Code to develop and evaluate NNs for parameter estimation

This archive contains all the code and models used in the following manuscript: Improved Quantitative Parameter Estimation for Prostate T2 Relaxometry using Convolutional Neural Networks https://doi.org/10.1101/2023.01.11.23284194

You can use this code to generate the synthesized data, train the models, run inference, and create all the figures in the paper. However, this process is not fully automated - you will need to do this in parts, with some manual steps. You can use the pre-trained models, or retrain them youself with a few days of compute time.

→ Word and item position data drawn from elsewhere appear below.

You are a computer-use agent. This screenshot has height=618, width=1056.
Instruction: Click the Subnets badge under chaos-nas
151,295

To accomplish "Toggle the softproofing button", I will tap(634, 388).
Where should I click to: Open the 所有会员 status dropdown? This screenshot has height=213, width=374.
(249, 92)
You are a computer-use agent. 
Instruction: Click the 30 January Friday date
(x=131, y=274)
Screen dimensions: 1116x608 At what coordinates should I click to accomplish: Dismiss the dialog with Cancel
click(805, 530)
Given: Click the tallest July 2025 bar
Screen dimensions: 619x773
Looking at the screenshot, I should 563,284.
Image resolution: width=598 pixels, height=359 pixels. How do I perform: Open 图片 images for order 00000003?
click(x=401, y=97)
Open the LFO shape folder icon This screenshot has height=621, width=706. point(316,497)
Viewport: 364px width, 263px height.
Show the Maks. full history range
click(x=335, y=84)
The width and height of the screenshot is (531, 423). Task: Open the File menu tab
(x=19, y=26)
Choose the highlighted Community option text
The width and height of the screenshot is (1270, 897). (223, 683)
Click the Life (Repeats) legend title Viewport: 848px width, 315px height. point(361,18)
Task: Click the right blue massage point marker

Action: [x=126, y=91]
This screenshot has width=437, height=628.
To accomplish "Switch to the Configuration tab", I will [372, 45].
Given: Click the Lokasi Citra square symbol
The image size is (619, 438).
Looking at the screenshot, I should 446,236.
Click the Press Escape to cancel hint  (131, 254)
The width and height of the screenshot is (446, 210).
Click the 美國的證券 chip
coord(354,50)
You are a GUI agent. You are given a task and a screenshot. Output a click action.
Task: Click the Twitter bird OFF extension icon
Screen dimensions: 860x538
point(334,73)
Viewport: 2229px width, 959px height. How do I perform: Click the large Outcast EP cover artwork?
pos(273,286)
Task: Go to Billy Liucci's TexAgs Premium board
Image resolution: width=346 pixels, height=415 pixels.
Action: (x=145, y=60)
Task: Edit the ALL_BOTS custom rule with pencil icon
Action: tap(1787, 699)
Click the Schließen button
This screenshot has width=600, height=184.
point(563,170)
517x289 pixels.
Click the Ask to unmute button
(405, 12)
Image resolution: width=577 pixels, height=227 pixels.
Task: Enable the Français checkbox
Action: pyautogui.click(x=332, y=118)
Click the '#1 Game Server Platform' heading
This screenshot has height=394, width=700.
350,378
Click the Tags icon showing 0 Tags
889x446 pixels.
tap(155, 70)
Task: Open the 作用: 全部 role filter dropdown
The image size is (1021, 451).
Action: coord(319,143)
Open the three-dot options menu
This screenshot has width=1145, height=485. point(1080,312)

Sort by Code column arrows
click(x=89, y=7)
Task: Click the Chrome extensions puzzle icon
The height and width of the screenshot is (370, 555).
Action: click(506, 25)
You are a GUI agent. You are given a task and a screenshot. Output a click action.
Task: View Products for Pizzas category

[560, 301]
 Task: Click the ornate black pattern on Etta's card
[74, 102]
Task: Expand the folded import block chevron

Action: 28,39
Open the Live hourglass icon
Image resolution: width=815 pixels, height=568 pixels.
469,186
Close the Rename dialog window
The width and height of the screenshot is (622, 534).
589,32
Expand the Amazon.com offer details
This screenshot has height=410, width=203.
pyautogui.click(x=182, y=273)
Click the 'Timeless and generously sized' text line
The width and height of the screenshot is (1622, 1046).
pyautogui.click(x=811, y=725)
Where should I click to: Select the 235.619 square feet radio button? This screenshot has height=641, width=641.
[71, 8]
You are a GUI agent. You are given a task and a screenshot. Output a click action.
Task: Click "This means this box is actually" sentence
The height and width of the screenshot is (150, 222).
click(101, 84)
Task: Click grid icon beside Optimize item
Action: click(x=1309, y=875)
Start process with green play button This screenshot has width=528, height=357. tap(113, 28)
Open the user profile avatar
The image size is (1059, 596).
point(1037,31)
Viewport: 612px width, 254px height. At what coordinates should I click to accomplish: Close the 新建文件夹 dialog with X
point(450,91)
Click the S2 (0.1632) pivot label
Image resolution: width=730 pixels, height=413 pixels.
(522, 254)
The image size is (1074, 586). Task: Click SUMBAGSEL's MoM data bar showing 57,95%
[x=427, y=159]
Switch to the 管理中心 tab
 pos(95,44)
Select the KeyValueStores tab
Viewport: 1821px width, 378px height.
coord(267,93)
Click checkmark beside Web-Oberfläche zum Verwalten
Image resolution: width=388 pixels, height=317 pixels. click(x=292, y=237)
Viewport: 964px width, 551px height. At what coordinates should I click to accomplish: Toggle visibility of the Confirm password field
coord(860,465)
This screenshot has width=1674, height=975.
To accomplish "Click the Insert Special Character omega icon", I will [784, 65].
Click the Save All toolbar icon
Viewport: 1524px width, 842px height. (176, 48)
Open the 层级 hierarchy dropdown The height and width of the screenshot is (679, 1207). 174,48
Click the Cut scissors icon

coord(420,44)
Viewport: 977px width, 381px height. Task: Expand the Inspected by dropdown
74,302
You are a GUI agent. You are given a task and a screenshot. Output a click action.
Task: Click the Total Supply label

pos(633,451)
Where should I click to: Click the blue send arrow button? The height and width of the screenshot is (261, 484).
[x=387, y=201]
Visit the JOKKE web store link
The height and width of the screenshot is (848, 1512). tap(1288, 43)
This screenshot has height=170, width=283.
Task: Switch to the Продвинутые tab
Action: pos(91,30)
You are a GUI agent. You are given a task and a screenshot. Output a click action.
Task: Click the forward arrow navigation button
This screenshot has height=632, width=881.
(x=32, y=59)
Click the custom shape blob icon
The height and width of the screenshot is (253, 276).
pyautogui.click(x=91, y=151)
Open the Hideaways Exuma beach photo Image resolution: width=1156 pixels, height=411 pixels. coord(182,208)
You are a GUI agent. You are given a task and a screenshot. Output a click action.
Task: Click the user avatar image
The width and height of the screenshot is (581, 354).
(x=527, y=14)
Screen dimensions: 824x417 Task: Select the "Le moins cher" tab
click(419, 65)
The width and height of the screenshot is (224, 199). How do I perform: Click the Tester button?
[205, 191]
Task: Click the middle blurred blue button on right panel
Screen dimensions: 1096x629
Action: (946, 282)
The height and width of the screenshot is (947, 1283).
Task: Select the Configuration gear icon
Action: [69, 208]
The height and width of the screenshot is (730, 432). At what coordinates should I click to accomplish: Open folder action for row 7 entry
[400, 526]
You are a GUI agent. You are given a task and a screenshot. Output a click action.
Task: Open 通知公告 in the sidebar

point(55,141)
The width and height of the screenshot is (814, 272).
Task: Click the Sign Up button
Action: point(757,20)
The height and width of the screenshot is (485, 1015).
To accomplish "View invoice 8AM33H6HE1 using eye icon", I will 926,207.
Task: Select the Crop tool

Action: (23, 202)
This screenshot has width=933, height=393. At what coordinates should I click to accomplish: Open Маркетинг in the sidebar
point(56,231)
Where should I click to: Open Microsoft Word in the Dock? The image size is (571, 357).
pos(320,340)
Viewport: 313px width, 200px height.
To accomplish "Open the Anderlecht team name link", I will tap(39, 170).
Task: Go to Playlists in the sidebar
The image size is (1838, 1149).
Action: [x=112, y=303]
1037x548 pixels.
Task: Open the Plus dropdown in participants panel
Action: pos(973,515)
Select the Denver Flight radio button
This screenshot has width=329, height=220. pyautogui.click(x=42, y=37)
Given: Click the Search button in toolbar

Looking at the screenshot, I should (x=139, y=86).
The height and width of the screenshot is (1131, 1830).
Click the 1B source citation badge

  1. Configure python. You can use the requirements.txt file to create a python virtual environment matching mine. I have never been able to get that to fully install an environment correctly, but it is a good starting point. I ran all of the code for this paper from the Spyder development environment, and for that I usually have to install a specific older verion (5.2.2) then upgrade to the latest, because there are missing packagesin the later versions.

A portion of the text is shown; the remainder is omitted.